Art as a distinct category
The human activities that involve producing different constructions, whole pieces, combinations of pieces of visual stimuli within the specific context of self-expression to be presented to the public can be named *art*. For the purpose of this exercise let’s say that art is a category on its own. A category of production by human only participants, where different natural elements or humanly created elements are used to generate a new ‘something’. Why would this kind a ‘something’ belong to one category, named ‘art’?
There are many other humanly generated visually represented content but not all is art. E.g. diagrams and graphs in business meetings, no matter how wonderfully organised or how big of an impact their meaning might have – are usually not considered as art.
Results of art could belong to a distinct category because:
- We as a group of people interested in art decided that it will be a category on its own.
- We agreed to always treat it as a distinct category.
- We agreed to promote this notion of distinction when ever we talk or write about it.
- Art always brings some exclusivity with it. It is not produced by the common folk. You have to be either trained or selected to be invited to produce art. Sometimes even selected only after you are dead.
- All people can attempt to create something but which of these works belong to the category of art depends not only on the time context but also on the production process.
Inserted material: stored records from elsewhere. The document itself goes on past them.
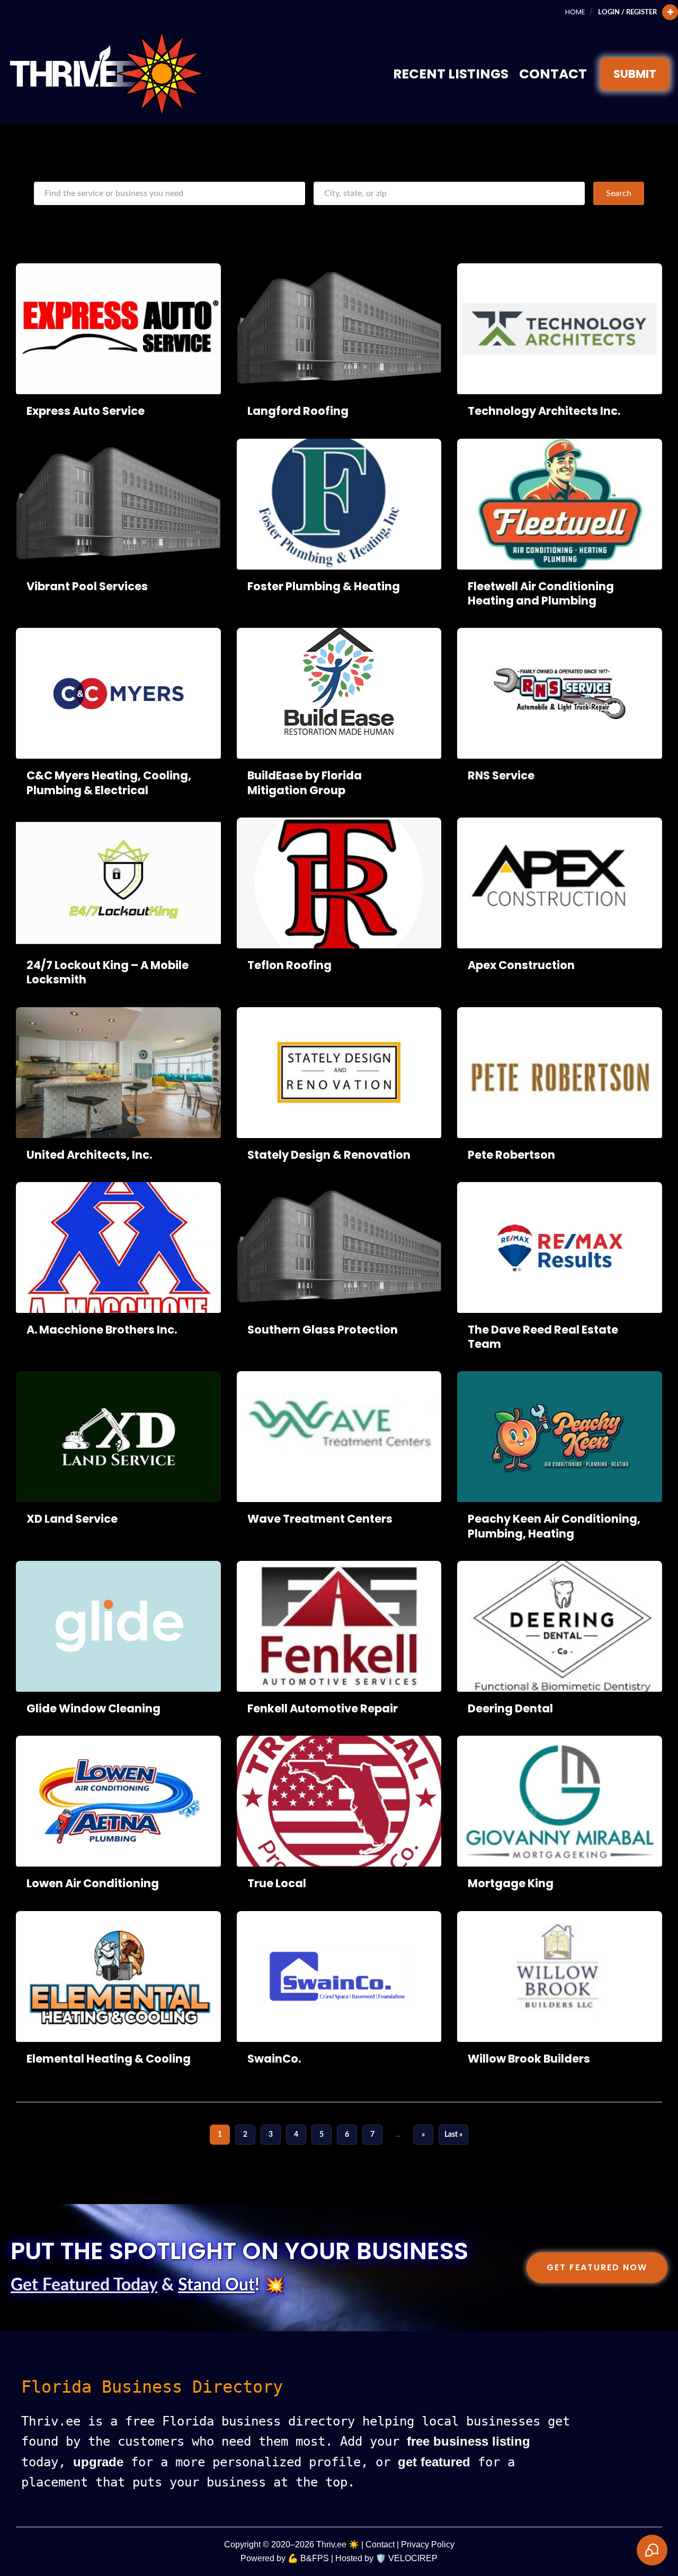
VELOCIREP (413, 2558)
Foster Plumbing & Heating (323, 586)
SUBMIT (634, 74)
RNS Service (501, 775)
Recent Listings (450, 74)
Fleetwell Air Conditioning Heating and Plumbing (541, 593)
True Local (276, 1883)
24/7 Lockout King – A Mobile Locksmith (107, 972)
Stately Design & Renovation (329, 1154)
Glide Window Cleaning (93, 1708)
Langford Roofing (298, 411)
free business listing (468, 2441)
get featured (434, 2462)
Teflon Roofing (289, 965)
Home (575, 11)
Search (618, 193)
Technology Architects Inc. (544, 411)
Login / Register (627, 12)
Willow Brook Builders (529, 2058)
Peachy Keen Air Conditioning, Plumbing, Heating (554, 1526)
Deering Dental (510, 1708)
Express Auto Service (85, 411)
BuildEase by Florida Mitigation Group (304, 782)
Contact (553, 74)
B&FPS (314, 2558)
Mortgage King (511, 1883)
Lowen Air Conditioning (92, 1883)
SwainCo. (274, 2058)
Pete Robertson (511, 1154)
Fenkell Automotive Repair (322, 1708)
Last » (453, 2134)
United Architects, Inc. (89, 1154)
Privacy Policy (427, 2544)
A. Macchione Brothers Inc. (101, 1329)
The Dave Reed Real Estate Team (543, 1337)
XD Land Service (72, 1518)
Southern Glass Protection (322, 1329)
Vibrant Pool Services (87, 586)
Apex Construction (521, 965)
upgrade (98, 2462)
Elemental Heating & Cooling (108, 2058)
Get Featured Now (597, 2267)
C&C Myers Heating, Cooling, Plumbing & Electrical (108, 782)
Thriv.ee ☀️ (337, 2544)
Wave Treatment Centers (319, 1518)
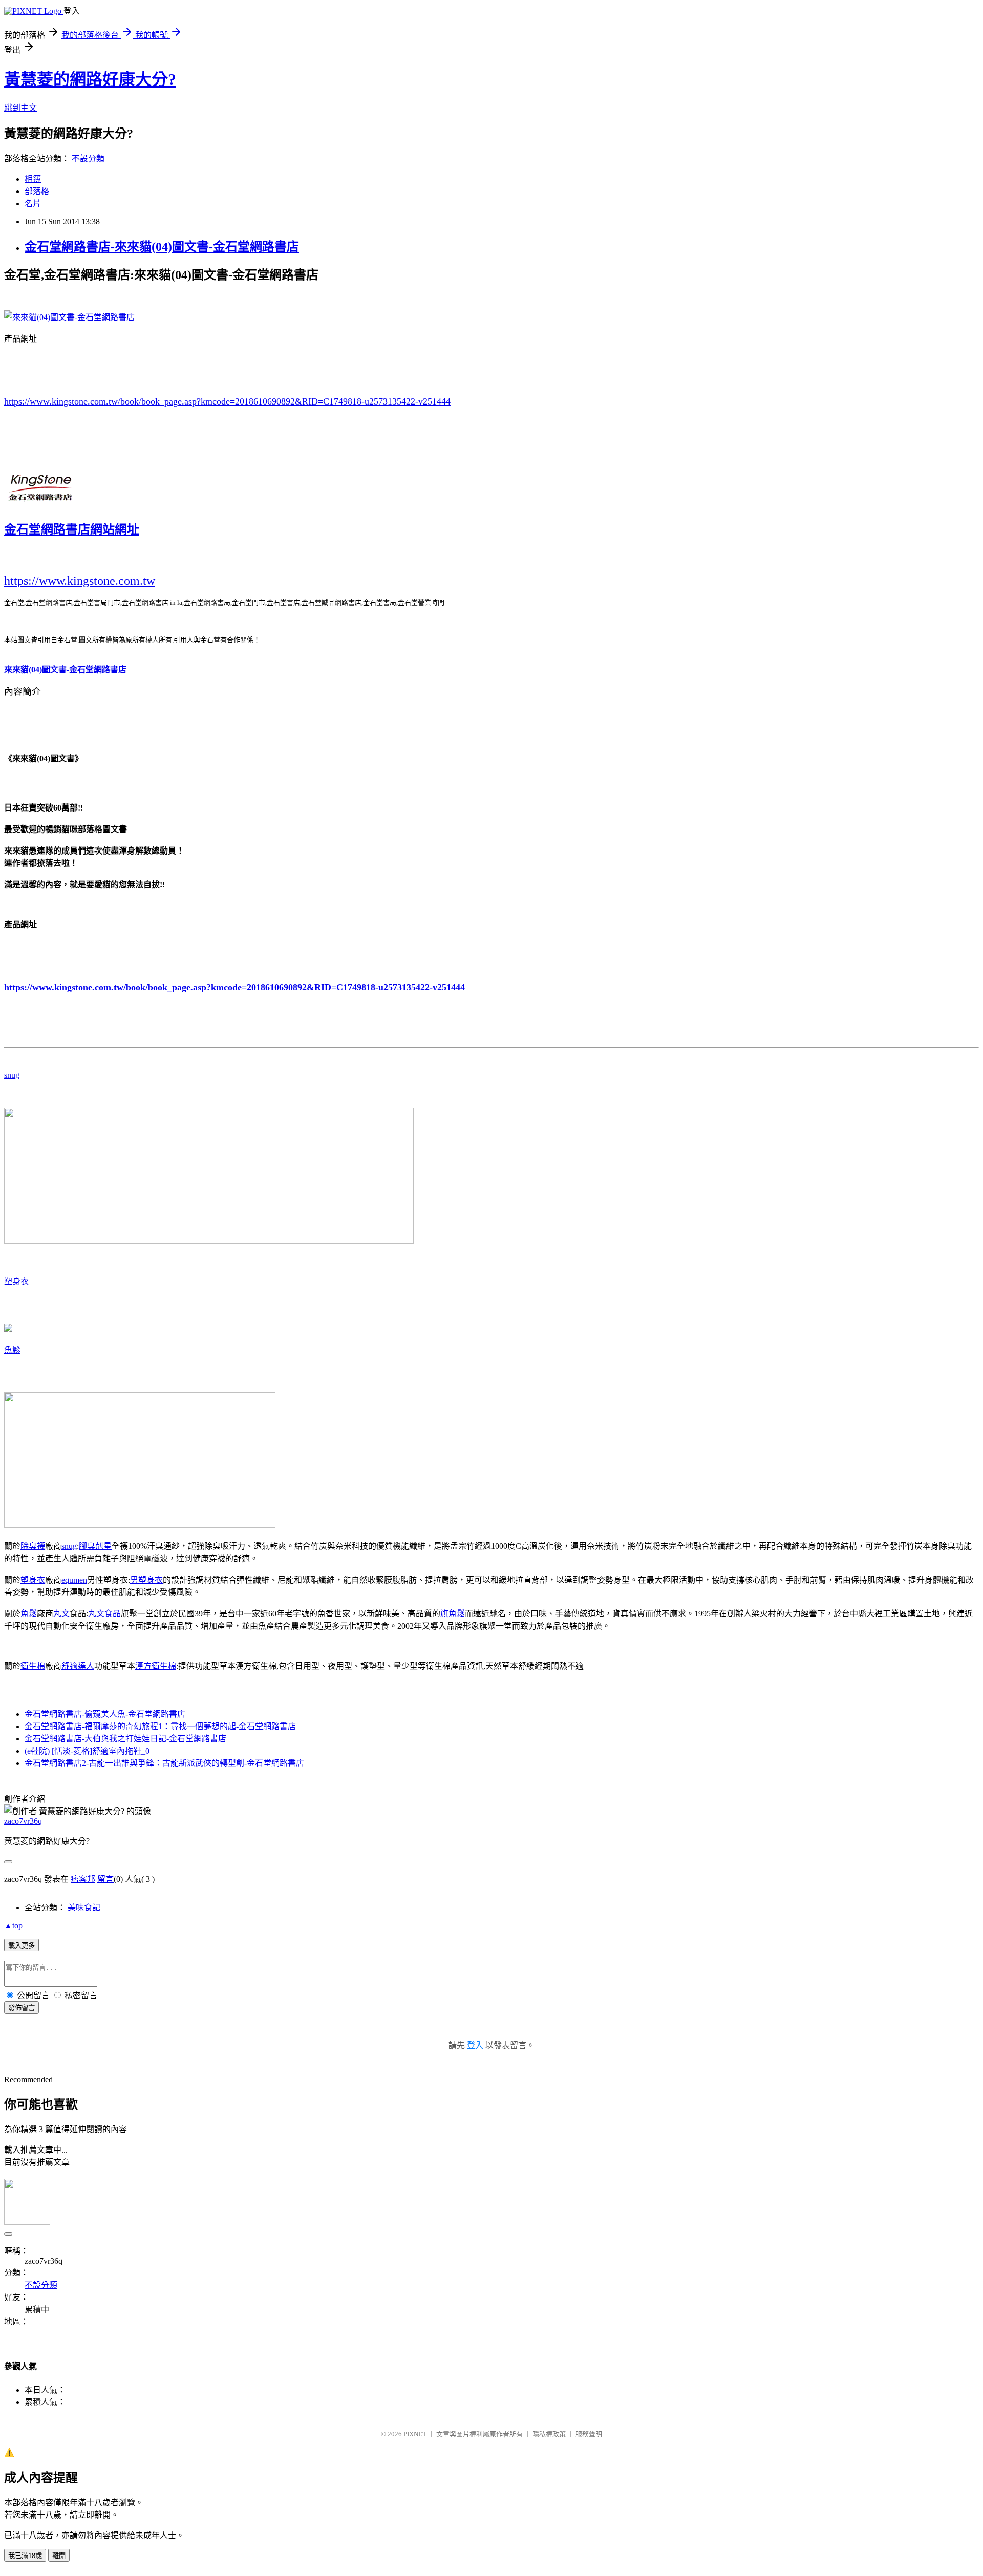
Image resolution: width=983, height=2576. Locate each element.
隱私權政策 (549, 2434)
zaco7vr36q (23, 1821)
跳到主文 (20, 107)
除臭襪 (32, 1546)
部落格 (37, 191)
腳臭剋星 (95, 1546)
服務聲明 (588, 2434)
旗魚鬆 (452, 1613)
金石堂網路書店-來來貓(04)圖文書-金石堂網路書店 (162, 246)
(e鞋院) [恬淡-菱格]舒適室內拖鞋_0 (87, 1751)
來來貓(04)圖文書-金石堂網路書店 (65, 669)
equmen (74, 1580)
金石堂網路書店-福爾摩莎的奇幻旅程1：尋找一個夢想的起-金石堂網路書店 (160, 1726)
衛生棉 (32, 1666)
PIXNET (414, 2434)
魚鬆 (12, 1350)
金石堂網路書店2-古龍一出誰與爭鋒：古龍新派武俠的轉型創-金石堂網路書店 (164, 1763)
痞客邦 (83, 1879)
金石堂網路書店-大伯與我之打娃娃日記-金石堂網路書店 (125, 1738)
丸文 (61, 1613)
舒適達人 (77, 1666)
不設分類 (88, 158)
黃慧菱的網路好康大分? (90, 79)
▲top (13, 1925)
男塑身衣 (146, 1580)
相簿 (33, 179)
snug (11, 1075)
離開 (59, 2556)
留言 (105, 1879)
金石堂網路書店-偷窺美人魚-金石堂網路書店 (105, 1714)
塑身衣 (16, 1281)
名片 (33, 203)
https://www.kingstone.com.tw (79, 580)
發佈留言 (21, 2008)
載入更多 (21, 1945)
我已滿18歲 (25, 2556)
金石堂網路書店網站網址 (71, 529)
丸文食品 (104, 1613)
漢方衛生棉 (155, 1666)
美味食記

E.g. something that would be qualified as art in the 21st century might not belong to the same category if we ask an artist from the 16th century. What is not considered as art, can and must then be categorised as non-art and assigned to something else.
- When art is a distinct category then one can theoretically compete for the public’s recognition in one set of rules and guidelines. If something is disrupting this contest, one can easily declare it as non-art and decide not to compete with it.
- One or many individuals deciding what features are important and distinguishing, allow themselves to choose who are they competing against.
Art as a species of visual culture
Visual culture is a study of different visually interpreted entities. However it is not just about the physical manifestations of the objects, it is concerned with different aspects of impacts, understandings and use of these objects. The context of visual culture is much broader than art itself. What belongs to visual culture?
Art as part of visual culture can be reasoned with the following:
- Art is not one context and cannot be seen as an isolated activity.
- Results of art i.e. objects of art are created within a broader context and not just influenced by the social context but also the result of that very social context.
- Artists as visionaries can also be responsible for creating a ripple effect into the world that surrounds them by injecting ideas, images and experiences into the beholders reality.
- This collaboration of art with the context they belong to creates a specific link that can be followed as footsteps from one area of visual stimuli to another.
- Culture as a set of rituals, rules, beliefs, tradition and knowledge can be instantiated in a visual manner. Art is one aspect of how people exhibit their culture or criticise their culture.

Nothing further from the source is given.